Port operations have been progressing well in most of the countries in Europe in which offshore wind projects are under construction. “With the exception of Spanish ports and yards/fabrication facilities, most have been working regularly,” said Mr Tardieu. “A few problems have arisen in countries especially badly hit by the pandemic, for instance at fabricators such as Navantia in Spain, where a state of emergency was declared.
“Construction activity has been proceeding well in most countries,” said Mr Tardieu, noting that there had been one or two instances of interruptions to schedules, such as on the Saint Nazaire offshore windfarm in France, as a result of delays in progress with the project’s substation. “The rest of the project is running as planned,” he said.

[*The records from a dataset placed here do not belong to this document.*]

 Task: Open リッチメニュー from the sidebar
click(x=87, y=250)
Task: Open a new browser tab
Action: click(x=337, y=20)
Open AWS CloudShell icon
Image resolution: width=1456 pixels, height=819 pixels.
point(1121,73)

Regarding finance, Mr Tardieu said it is possible that projects for which a final investment decision has not yet been taken “might be more vulnerable” and some riskier projects might be postponed or put on hold temporarily. “Investors are more concerned about debt than equity projects,” he explained.
He said he foresees a potential role for the European Investment Bank to “smooth things over” if the crisis is prolonged or should worsen, acting as it did in the aftermath of the 2008 financial crisis.
“Overall, the impact on key players in the market varies, but business continuity has been preserved in most cases,” Mr Tardieu concluded, although he said expects that progress with projects in some emerging offshore wind provinces will inevitably be slowed down by the Covid-19 pandemic.